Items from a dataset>
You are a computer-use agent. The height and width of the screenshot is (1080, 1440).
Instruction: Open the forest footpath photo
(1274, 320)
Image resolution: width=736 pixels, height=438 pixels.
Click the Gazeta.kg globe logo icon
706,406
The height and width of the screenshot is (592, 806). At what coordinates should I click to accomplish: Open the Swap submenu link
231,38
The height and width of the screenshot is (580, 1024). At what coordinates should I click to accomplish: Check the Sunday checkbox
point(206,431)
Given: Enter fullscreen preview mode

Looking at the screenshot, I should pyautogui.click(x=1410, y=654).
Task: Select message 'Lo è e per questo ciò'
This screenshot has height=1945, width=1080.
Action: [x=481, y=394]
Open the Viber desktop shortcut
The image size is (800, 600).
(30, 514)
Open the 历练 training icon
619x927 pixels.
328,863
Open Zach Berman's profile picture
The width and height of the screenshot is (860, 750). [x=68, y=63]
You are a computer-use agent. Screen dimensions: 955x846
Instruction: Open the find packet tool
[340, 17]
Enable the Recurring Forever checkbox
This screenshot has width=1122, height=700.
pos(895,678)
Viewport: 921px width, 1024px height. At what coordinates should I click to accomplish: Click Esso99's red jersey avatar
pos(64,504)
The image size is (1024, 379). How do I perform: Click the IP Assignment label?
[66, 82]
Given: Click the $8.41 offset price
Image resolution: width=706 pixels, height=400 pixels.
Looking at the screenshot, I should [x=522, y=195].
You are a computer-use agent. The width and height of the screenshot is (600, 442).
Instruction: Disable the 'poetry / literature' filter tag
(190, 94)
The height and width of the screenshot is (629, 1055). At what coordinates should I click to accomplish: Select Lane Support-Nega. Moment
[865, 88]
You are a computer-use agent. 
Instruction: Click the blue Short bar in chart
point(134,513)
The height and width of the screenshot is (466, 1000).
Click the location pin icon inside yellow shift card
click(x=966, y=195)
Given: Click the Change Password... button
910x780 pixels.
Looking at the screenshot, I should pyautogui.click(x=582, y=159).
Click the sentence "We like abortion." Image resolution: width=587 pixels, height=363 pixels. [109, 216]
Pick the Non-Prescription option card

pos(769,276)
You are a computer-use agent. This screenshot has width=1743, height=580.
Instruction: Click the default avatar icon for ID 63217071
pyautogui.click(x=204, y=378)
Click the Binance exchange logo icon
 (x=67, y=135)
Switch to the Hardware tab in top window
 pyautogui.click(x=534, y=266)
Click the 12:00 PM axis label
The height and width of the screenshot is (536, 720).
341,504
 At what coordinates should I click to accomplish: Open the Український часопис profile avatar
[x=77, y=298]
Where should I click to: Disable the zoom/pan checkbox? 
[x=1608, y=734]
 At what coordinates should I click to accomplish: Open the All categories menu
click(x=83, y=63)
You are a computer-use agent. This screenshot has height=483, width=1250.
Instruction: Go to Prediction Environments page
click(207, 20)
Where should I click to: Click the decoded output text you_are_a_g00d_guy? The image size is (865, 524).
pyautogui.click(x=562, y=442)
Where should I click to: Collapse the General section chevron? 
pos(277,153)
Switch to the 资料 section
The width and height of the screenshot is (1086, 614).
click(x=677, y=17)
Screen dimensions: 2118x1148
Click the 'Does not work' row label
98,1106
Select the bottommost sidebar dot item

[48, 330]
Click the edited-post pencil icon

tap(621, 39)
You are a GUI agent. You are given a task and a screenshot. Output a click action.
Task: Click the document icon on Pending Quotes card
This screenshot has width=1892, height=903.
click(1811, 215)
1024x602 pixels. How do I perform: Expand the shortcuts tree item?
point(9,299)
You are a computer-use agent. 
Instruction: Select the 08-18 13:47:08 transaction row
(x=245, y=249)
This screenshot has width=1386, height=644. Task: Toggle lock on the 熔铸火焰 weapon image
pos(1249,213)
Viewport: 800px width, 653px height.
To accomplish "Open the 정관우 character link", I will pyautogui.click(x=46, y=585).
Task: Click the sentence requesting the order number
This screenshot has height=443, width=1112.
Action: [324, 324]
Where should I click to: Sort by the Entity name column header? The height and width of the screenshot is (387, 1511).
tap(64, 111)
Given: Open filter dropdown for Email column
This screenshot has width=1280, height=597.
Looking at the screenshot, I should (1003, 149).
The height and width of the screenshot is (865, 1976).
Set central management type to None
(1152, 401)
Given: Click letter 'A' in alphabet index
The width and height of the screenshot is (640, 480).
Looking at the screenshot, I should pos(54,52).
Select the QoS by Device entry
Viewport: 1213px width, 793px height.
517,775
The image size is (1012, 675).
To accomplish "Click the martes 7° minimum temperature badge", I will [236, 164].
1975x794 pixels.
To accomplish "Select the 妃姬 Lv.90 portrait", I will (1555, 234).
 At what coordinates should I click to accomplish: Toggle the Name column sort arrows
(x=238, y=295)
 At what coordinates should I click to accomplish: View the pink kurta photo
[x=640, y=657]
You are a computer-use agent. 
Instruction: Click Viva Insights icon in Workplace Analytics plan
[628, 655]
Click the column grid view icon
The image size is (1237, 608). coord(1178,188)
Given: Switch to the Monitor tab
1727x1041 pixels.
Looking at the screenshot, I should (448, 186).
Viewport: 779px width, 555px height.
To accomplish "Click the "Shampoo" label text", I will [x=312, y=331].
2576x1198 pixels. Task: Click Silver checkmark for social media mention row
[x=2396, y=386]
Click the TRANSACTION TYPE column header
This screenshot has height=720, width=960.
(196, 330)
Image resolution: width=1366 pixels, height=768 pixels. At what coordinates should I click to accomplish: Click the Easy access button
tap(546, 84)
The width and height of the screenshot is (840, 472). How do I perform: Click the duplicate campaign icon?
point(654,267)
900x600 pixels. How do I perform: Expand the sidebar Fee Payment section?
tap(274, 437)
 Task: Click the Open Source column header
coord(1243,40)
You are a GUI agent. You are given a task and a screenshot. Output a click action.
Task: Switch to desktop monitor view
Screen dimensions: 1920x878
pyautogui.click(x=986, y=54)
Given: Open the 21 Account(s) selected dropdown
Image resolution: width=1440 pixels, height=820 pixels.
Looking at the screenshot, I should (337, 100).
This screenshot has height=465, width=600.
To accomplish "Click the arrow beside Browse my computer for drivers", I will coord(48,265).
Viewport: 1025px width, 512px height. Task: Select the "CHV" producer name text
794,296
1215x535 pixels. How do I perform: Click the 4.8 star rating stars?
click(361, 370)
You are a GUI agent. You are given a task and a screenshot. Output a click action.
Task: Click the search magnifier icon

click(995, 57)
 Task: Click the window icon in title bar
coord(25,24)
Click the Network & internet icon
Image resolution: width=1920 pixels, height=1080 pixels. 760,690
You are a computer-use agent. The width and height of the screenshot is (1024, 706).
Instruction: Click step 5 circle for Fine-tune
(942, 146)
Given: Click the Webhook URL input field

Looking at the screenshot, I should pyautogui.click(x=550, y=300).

Required work> The whole of the data above must be given again, unaltered and complete.

Task answer>
You are a computer-use agent. The height and width of the screenshot is (1080, 1440).
Instruction: Open the forest footpath photo
(1274, 320)
Image resolution: width=736 pixels, height=438 pixels.
Click the Gazeta.kg globe logo icon
706,406
The height and width of the screenshot is (592, 806). At what coordinates should I click to accomplish: Open the Swap submenu link
231,38
The height and width of the screenshot is (580, 1024). At what coordinates should I click to accomplish: Check the Sunday checkbox
point(206,431)
Given: Enter fullscreen preview mode

Looking at the screenshot, I should pyautogui.click(x=1410, y=654).
Task: Select message 'Lo è e per questo ciò'
This screenshot has height=1945, width=1080.
Action: [x=481, y=394]
Open the Viber desktop shortcut
The image size is (800, 600).
(30, 514)
Open the 历练 training icon
619x927 pixels.
328,863
Open Zach Berman's profile picture
The width and height of the screenshot is (860, 750). [x=68, y=63]
You are a computer-use agent. Screen dimensions: 955x846
Instruction: Open the find packet tool
[340, 17]
Enable the Recurring Forever checkbox
This screenshot has width=1122, height=700.
pos(895,678)
Viewport: 921px width, 1024px height. At what coordinates should I click to accomplish: Click Esso99's red jersey avatar
pos(64,504)
The image size is (1024, 379). How do I perform: Click the IP Assignment label?
[66, 82]
Given: Click the $8.41 offset price
Image resolution: width=706 pixels, height=400 pixels.
Looking at the screenshot, I should [x=522, y=195].
You are a computer-use agent. The width and height of the screenshot is (600, 442).
Instruction: Disable the 'poetry / literature' filter tag
(190, 94)
The height and width of the screenshot is (629, 1055). At what coordinates should I click to accomplish: Select Lane Support-Nega. Moment
[865, 88]
You are a computer-use agent. 
Instruction: Click the blue Short bar in chart
point(134,513)
The height and width of the screenshot is (466, 1000).
Click the location pin icon inside yellow shift card
click(x=966, y=195)
Given: Click the Change Password... button
910x780 pixels.
Looking at the screenshot, I should pyautogui.click(x=582, y=159).
Click the sentence "We like abortion." Image resolution: width=587 pixels, height=363 pixels. [109, 216]
Pick the Non-Prescription option card

pos(769,276)
You are a computer-use agent. This screenshot has width=1743, height=580.
Instruction: Click the default avatar icon for ID 63217071
pyautogui.click(x=204, y=378)
Click the Binance exchange logo icon
 (x=67, y=135)
Switch to the Hardware tab in top window
 pyautogui.click(x=534, y=266)
Click the 12:00 PM axis label
The height and width of the screenshot is (536, 720).
341,504
 At what coordinates should I click to accomplish: Open the Український часопис profile avatar
[x=77, y=298]
Where should I click to: Disable the zoom/pan checkbox? 
[x=1608, y=734]
 At what coordinates should I click to accomplish: Open the All categories menu
click(x=83, y=63)
You are a computer-use agent. This screenshot has height=483, width=1250.
Instruction: Go to Prediction Environments page
click(207, 20)
Where should I click to: Click the decoded output text you_are_a_g00d_guy? The image size is (865, 524).
pyautogui.click(x=562, y=442)
Where should I click to: Collapse the General section chevron? 
pos(277,153)
Switch to the 资料 section
The width and height of the screenshot is (1086, 614).
click(x=677, y=17)
Screen dimensions: 2118x1148
Click the 'Does not work' row label
98,1106
Select the bottommost sidebar dot item

[48, 330]
Click the edited-post pencil icon

tap(621, 39)
You are a GUI agent. You are given a task and a screenshot. Output a click action.
Task: Click the document icon on Pending Quotes card
This screenshot has width=1892, height=903.
click(1811, 215)
1024x602 pixels. How do I perform: Expand the shortcuts tree item?
point(9,299)
You are a computer-use agent. 
Instruction: Select the 08-18 13:47:08 transaction row
(x=245, y=249)
This screenshot has width=1386, height=644. Task: Toggle lock on the 熔铸火焰 weapon image
pos(1249,213)
Viewport: 800px width, 653px height.
To accomplish "Open the 정관우 character link", I will pyautogui.click(x=46, y=585).
Task: Click the sentence requesting the order number
This screenshot has height=443, width=1112.
Action: [324, 324]
Where should I click to: Sort by the Entity name column header? The height and width of the screenshot is (387, 1511).
tap(64, 111)
Given: Open filter dropdown for Email column
This screenshot has width=1280, height=597.
Looking at the screenshot, I should (1003, 149).
The height and width of the screenshot is (865, 1976).
Set central management type to None
(1152, 401)
Given: Click letter 'A' in alphabet index
The width and height of the screenshot is (640, 480).
Looking at the screenshot, I should pos(54,52).
Select the QoS by Device entry
Viewport: 1213px width, 793px height.
517,775
The image size is (1012, 675).
To accomplish "Click the martes 7° minimum temperature badge", I will [236, 164].
1975x794 pixels.
To accomplish "Select the 妃姬 Lv.90 portrait", I will (1555, 234).
 At what coordinates should I click to accomplish: Toggle the Name column sort arrows
(x=238, y=295)
 At what coordinates should I click to accomplish: View the pink kurta photo
[x=640, y=657]
You are a computer-use agent. 
Instruction: Click Viva Insights icon in Workplace Analytics plan
[628, 655]
Click the column grid view icon
The image size is (1237, 608). coord(1178,188)
Given: Switch to the Monitor tab
1727x1041 pixels.
Looking at the screenshot, I should (448, 186).
Viewport: 779px width, 555px height.
To accomplish "Click the "Shampoo" label text", I will [x=312, y=331].
2576x1198 pixels. Task: Click Silver checkmark for social media mention row
[x=2396, y=386]
Click the TRANSACTION TYPE column header
This screenshot has height=720, width=960.
(196, 330)
Image resolution: width=1366 pixels, height=768 pixels. At what coordinates should I click to accomplish: Click the Easy access button
tap(546, 84)
The width and height of the screenshot is (840, 472). How do I perform: Click the duplicate campaign icon?
point(654,267)
900x600 pixels. How do I perform: Expand the sidebar Fee Payment section?
tap(274, 437)
 Task: Click the Open Source column header
coord(1243,40)
You are a GUI agent. You are given a task and a screenshot. Output a click action.
Task: Switch to desktop monitor view
Screen dimensions: 1920x878
pyautogui.click(x=986, y=54)
Given: Open the 21 Account(s) selected dropdown
Image resolution: width=1440 pixels, height=820 pixels.
Looking at the screenshot, I should (337, 100).
This screenshot has height=465, width=600.
To accomplish "Click the arrow beside Browse my computer for drivers", I will coord(48,265).
Viewport: 1025px width, 512px height. Task: Select the "CHV" producer name text
794,296
1215x535 pixels. How do I perform: Click the 4.8 star rating stars?
click(361, 370)
You are a GUI agent. You are given a task and a screenshot. Output a click action.
Task: Click the search magnifier icon

click(995, 57)
 Task: Click the window icon in title bar
coord(25,24)
Click the Network & internet icon
Image resolution: width=1920 pixels, height=1080 pixels. 760,690
You are a computer-use agent. The width and height of the screenshot is (1024, 706).
Instruction: Click step 5 circle for Fine-tune
(942, 146)
Given: Click the Webhook URL input field

Looking at the screenshot, I should pyautogui.click(x=550, y=300).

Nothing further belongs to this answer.